Subject: Re: [boost] sorting floats by casting to integer
From: Steven Ross (spreadsort_at_[hidden])
Date: 2009-07-06 11:20:37
On Sun, Jul 5, 2009 at 9:17 AM, Phil Endecott <
> If the problem were simply that "x86 FP is very slow", then this problem
> would be evident with std::sort as well as your algorithm. I've therefore
> done a simple test with a program like the following:
Agreed Phil. I do see it with std::sort. Also Vladimir also saw a large
runtime difference with 23-bit random data, though not quite as large.
> Note that I haven't actually checked if I get the right answers from this,
> so please let me know if you can see any mistakes!
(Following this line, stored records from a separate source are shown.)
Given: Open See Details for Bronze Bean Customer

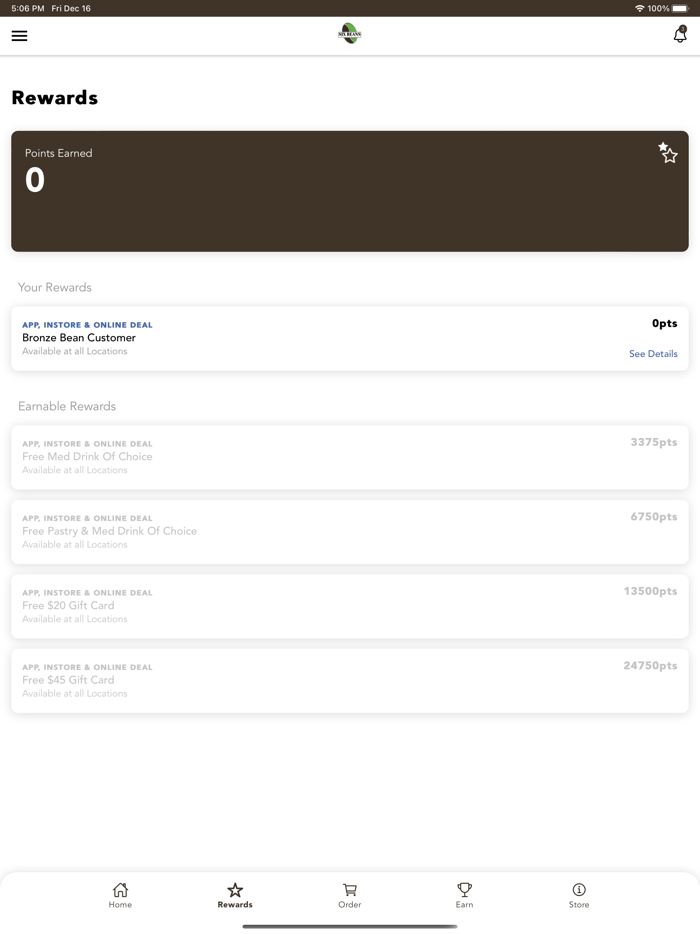Looking at the screenshot, I should (x=653, y=353).
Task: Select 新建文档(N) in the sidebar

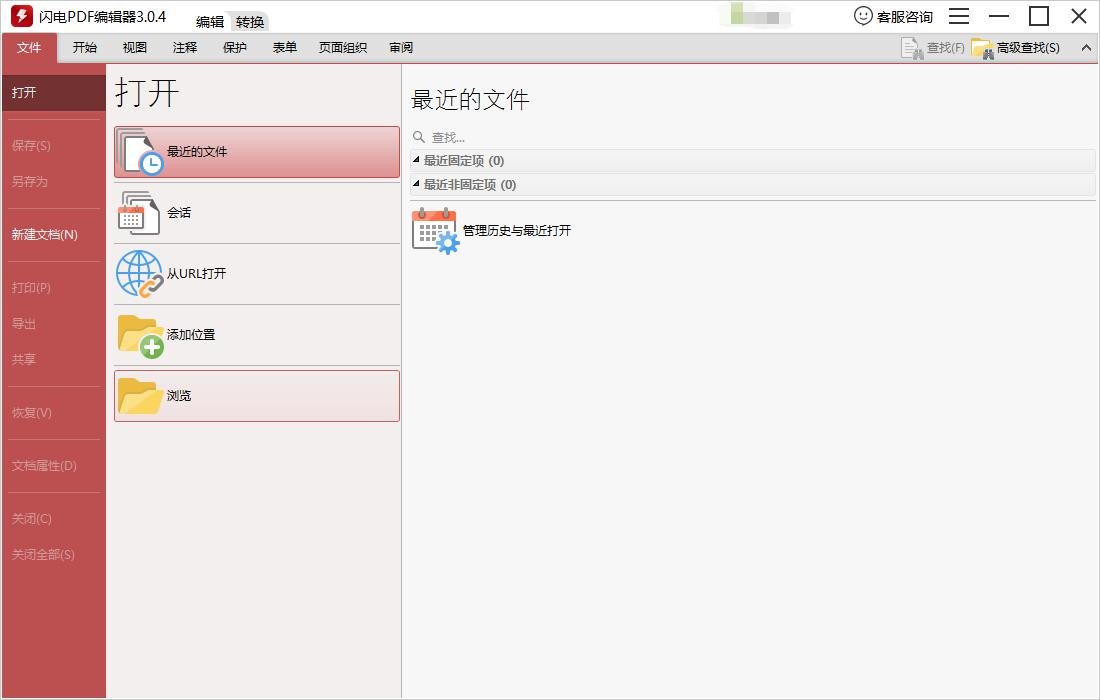Action: point(44,234)
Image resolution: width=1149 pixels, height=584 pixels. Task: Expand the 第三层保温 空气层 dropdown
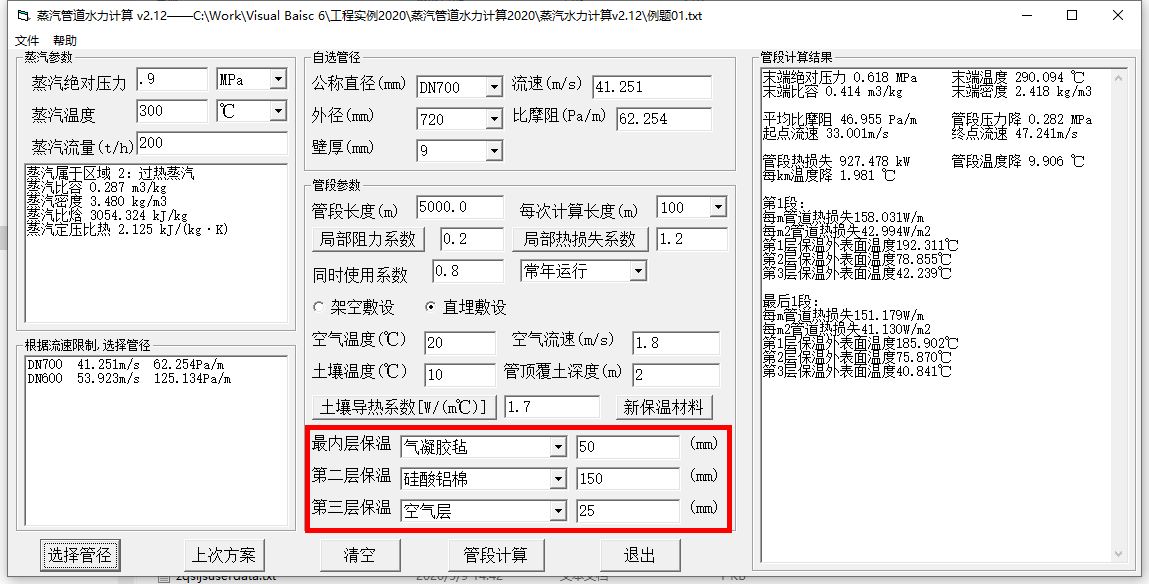tap(557, 511)
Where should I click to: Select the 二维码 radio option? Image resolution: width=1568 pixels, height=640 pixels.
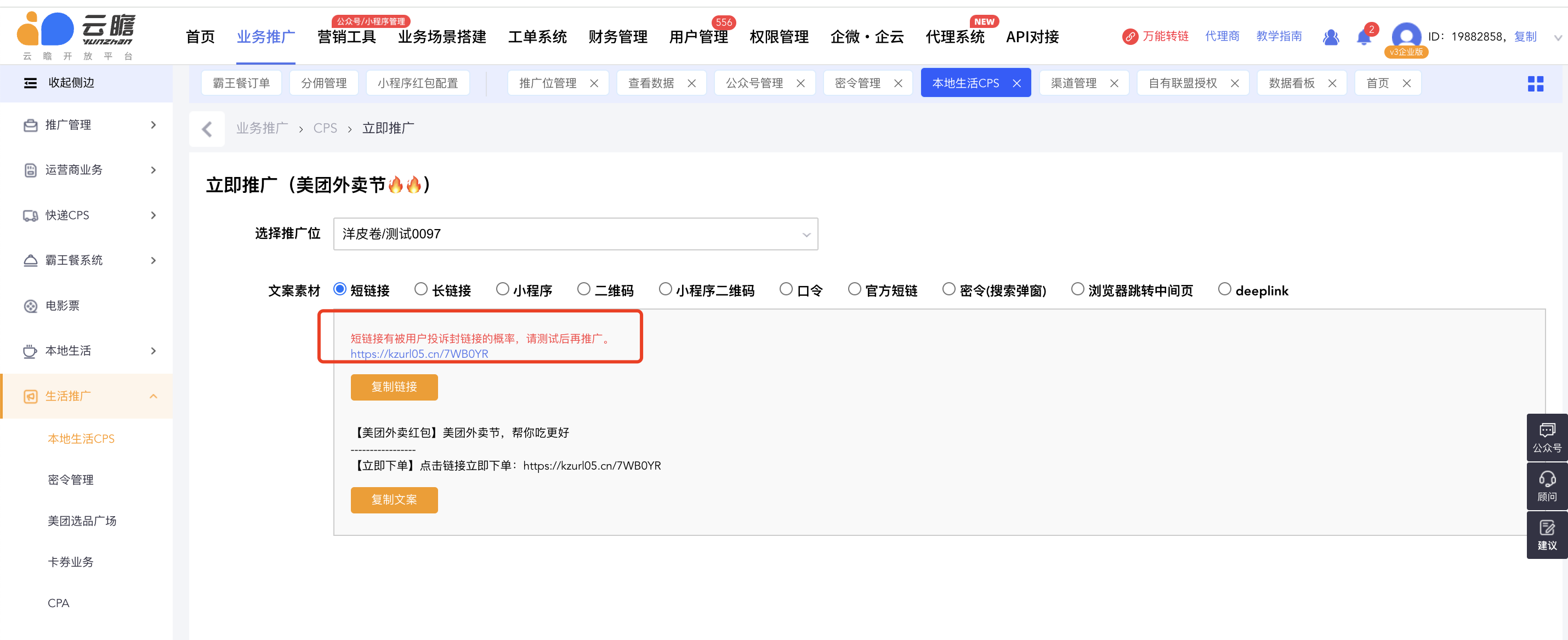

Also note that I have
> not done any fixup for negative floats, so some small additional time would
> be needed for that.
> I've run variations of this code with the following results:
> vector<int>, std::sort(begin,end) : 3.71 s
> vector<float>, std::sort(begin,end) : 9.12 s
> vector<float>, std::sort(begin,end,compare_floats_as_ints) : 4.19 s
My results, with 32-bit random data, which is what you appear to be using
(you did not provide your random_fill function; I used randomgen 16 16
10000000 to get these results):
vector<float>, sorting as integers (my approach) : 1.417s and data is
vector<float>, std::sort(begin, end): 2.793s and data is correctly sorted
vector<float>, std::sort(begin,end,compare_floats_as_ints) : 4.291s and data
is not correctly sorted (because negatives aren't flipped)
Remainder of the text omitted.